Wednesday, 10 April 2019

Re: Delegating hinting for autopkg failures to core developers and MOTU



On 4/10/19 12:20 AM, Matthias Klose wrote:
> Please can we delegate the hinting for autopkg test failures to core developers
> and MOTU?
> When ignoring an autopkg test failure, you usually have a reason to do so. As a
> core developer you already can work around autopkg test failures with uploading
> a work-around in a new package version, both for main and universe packages.
> The disadvantage is a longer turn-around, re-triggered autopkg tests,
> introducing a delta which has to be maintained. MOTU could be limited to only
> hint failures for universe packages.
> The current limitation of autopkg related hints being done by the release team
> seems to be a technical limitation, because other hints are done by the release
> team only. Of course there should be informal restrictions for hinting during
> archive freezes, release freezes.

I generally disagree with this. The Release Team is ultimately
responsible for ensuring the archive is releasable; if we let every
Ubuntu Developer hint packages, the Release Team would ultimately be
giving up enforcement of what is supposed to be a hard freeze at some
points in the cycle, and what are generally supposed to be clear release

If the role of the Release Team were to be dissolved and the power were
to be given to individual developers, I doubt we would be able to keep a
stable release pocket, which hurts both our users and our customers. If
I believe a package should be hinted, I always discuss it on
#ubuntu-release; sure, sometimes they don't have to follow up with me
about it and the Release Team just does it, but I'm not perfect, and
productive discussion out in the open about hinting a package not only
fosters understanding for prospective developers, but it allows for a
higher-quality release.

I am aware of a handful of Ubuntu Developers who regularly either come
to me personally or to #ubuntu-release because they don't quite
understand the ramifications behind hinting something or are lost in
proposed-migration. From a DMB perspective, while we are working towards
setting forth clearer expectations, we don't always thoroughly verify
that a candidate knows top-to-bottom how proposed-migration works. I
personally have faith that the vast majority of Ubuntu Developers know
general Ubuntu processes and packaging, but I don't have faith that a
majority can walk through p-m past simple cases.

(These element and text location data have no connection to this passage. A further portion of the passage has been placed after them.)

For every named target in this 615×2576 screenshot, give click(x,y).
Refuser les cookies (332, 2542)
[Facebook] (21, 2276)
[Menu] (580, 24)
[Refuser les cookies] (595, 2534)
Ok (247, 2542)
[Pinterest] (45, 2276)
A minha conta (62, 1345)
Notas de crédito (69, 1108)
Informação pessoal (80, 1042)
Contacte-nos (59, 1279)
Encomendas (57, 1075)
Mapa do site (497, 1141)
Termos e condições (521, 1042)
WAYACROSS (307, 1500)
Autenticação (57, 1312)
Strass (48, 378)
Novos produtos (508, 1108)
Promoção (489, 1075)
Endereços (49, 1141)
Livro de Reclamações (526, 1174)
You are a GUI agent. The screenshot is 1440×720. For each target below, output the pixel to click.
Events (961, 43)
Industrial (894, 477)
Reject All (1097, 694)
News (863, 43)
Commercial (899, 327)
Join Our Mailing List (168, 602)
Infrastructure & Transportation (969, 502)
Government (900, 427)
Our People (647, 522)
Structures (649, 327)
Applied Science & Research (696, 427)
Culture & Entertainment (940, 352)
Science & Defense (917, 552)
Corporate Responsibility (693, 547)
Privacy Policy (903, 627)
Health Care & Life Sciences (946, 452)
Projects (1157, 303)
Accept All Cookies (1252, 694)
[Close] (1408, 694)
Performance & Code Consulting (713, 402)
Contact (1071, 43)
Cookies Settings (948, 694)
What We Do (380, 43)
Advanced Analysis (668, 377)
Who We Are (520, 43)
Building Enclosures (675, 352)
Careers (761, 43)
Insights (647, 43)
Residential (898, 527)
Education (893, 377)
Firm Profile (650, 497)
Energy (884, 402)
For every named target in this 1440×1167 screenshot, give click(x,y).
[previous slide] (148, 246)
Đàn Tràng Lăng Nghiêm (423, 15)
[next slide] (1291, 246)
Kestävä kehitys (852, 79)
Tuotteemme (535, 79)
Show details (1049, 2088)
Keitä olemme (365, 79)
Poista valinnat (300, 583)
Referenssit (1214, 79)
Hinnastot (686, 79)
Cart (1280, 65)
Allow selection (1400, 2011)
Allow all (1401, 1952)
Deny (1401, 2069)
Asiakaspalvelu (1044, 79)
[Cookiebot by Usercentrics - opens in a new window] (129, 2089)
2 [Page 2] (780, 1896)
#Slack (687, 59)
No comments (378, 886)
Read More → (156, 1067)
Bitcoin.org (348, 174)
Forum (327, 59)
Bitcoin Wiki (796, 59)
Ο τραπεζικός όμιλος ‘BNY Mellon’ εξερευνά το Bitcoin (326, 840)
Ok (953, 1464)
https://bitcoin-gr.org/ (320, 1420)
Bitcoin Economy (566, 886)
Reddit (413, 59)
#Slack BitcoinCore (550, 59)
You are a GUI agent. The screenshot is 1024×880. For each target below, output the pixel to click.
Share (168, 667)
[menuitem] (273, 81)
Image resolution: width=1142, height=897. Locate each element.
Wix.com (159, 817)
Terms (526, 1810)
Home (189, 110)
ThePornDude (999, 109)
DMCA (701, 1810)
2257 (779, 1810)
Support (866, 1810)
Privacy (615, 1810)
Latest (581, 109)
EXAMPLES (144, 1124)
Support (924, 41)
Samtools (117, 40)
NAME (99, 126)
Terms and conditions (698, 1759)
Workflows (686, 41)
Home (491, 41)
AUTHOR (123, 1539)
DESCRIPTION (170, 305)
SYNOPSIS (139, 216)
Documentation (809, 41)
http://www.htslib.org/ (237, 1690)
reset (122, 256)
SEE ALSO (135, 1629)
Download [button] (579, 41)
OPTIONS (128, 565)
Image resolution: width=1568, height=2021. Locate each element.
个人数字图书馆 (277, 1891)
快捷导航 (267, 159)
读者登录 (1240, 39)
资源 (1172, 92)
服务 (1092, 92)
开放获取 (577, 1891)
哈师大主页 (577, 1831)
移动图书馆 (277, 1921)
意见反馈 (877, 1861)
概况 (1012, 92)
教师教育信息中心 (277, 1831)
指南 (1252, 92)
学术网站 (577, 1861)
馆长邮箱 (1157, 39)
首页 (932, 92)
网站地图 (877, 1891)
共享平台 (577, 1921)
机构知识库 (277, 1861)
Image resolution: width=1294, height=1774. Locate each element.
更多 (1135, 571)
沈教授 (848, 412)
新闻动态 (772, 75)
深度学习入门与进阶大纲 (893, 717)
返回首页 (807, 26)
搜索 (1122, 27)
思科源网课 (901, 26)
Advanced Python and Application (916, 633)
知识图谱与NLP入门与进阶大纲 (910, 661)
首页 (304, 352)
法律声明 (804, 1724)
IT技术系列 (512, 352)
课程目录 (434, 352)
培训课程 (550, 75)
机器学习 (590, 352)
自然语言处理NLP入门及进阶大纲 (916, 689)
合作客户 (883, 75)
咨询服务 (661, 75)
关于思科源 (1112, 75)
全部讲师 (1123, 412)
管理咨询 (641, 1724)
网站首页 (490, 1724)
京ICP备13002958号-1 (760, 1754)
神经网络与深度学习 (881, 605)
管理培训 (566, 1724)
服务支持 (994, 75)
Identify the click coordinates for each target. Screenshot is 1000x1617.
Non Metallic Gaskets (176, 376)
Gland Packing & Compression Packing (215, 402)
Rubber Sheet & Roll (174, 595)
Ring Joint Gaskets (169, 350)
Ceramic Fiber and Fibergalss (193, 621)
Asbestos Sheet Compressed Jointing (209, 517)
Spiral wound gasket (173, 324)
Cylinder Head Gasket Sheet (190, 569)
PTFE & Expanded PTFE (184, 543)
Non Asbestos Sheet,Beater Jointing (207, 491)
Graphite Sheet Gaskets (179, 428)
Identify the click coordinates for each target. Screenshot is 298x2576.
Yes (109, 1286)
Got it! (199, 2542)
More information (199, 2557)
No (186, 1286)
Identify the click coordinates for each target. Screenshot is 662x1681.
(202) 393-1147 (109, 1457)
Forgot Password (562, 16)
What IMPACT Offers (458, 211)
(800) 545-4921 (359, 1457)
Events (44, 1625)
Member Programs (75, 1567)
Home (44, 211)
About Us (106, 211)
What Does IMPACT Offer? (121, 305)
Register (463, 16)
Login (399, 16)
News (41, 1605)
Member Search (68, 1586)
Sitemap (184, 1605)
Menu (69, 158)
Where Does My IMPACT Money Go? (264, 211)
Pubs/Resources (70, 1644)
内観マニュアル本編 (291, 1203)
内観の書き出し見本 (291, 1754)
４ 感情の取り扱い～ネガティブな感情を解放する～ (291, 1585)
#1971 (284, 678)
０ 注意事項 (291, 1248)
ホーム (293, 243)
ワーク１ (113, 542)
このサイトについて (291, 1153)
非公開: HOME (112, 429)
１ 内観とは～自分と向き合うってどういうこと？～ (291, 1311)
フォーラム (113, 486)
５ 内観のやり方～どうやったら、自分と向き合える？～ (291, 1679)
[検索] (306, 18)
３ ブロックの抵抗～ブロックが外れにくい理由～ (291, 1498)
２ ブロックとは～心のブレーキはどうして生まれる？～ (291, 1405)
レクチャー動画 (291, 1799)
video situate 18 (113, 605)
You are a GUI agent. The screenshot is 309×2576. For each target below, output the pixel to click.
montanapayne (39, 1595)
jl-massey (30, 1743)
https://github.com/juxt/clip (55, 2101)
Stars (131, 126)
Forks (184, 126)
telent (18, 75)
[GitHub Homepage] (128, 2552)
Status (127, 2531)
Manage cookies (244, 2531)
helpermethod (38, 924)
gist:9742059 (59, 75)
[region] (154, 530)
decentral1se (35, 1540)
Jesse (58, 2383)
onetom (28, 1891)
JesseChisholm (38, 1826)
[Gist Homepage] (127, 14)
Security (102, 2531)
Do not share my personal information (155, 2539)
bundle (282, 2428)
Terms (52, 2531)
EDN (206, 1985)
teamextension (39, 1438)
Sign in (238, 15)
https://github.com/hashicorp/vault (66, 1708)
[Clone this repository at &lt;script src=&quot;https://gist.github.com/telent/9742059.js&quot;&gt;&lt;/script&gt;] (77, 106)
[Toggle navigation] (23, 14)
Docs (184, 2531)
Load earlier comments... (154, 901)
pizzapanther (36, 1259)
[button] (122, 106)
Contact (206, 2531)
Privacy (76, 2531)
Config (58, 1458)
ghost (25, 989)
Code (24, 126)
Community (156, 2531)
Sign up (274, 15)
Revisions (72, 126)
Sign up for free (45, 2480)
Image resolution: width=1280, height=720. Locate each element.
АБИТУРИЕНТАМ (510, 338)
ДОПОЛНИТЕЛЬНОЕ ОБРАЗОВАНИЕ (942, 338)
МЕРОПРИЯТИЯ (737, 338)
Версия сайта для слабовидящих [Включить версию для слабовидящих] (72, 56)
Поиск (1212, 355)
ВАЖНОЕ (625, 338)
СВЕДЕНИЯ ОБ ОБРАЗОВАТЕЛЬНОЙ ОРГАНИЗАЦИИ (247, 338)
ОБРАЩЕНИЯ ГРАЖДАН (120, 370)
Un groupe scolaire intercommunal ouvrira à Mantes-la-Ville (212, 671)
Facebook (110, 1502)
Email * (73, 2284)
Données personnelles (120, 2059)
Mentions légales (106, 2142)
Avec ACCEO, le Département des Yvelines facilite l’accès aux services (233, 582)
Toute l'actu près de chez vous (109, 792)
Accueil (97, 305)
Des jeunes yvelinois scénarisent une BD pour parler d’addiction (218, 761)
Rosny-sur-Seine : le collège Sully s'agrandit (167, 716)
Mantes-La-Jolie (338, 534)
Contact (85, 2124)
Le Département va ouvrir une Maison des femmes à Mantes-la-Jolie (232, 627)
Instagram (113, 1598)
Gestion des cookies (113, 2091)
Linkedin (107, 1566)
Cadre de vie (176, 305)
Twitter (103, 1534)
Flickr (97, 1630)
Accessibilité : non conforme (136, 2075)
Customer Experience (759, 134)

Where I would tend to agree with your general point is, we should have a
clearer process on becoming a member of the Release Team (and a more
diverse set of people on the team). If an Ubuntu Core Developer very
evidently knows proposed-migration and the ramifications of hinting
packages, they should be empowered to make rational decisions rather
than having to nag the Release Team all the time. To be clear, I'm not
suggesting the Release Team begins adding people left and right, and the
candidates should be high quality, but the Release Team has 7 members at
the moment; one of which is a community member, the rest work for
Canonical and (last time I checked) either are members of Canonical
Foundations or once were, with the most recent two members being added
in 2016 and 2017 (the rest are in the 2006-2012 range).

Thoughts on this, especially from the Release Team, would be appreciated.